» Required action: Restate word for word the line with "Toggle mute on" and all lines after it; please stop only at the end of the listing below.
(Records for the task begins)
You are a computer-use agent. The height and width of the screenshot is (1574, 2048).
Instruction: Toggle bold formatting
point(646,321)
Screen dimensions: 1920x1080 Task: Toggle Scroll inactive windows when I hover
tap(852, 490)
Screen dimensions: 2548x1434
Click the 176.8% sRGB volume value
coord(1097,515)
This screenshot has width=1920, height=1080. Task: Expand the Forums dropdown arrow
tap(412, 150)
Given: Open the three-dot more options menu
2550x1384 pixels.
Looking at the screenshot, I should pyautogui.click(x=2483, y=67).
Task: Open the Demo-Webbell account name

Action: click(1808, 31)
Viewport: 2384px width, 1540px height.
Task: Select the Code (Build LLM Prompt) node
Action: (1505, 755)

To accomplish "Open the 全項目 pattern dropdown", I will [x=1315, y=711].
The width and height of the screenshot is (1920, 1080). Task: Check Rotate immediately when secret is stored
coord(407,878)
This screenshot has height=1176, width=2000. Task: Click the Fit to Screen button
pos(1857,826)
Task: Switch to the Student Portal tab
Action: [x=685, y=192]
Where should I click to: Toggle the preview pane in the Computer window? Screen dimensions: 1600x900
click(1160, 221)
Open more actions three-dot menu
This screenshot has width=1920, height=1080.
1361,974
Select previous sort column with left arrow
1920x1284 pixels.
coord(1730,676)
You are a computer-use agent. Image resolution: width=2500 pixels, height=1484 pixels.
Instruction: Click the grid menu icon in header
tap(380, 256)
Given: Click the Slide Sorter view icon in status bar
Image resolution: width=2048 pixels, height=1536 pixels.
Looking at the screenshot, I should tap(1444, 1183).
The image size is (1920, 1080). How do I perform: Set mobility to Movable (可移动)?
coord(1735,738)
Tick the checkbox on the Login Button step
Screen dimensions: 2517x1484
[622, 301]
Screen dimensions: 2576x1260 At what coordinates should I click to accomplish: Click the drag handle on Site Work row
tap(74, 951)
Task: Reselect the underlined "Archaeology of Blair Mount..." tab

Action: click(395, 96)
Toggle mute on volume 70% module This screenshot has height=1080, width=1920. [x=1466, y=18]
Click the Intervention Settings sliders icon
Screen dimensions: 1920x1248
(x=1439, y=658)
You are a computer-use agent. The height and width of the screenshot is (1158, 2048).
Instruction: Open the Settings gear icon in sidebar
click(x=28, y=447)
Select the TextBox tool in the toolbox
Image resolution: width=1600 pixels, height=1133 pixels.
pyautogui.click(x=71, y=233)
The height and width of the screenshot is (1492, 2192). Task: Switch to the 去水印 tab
(Records for the task ends)
» Reply to the exercise:
Toggle mute on volume 70% module This screenshot has height=1080, width=1920. [x=1466, y=18]
Click the Intervention Settings sliders icon
Screen dimensions: 1920x1248
(x=1439, y=658)
You are a computer-use agent. The height and width of the screenshot is (1158, 2048).
Instruction: Open the Settings gear icon in sidebar
click(x=28, y=447)
Select the TextBox tool in the toolbox
Image resolution: width=1600 pixels, height=1133 pixels.
pyautogui.click(x=71, y=233)
The height and width of the screenshot is (1492, 2192). Task: Switch to the 去水印 tab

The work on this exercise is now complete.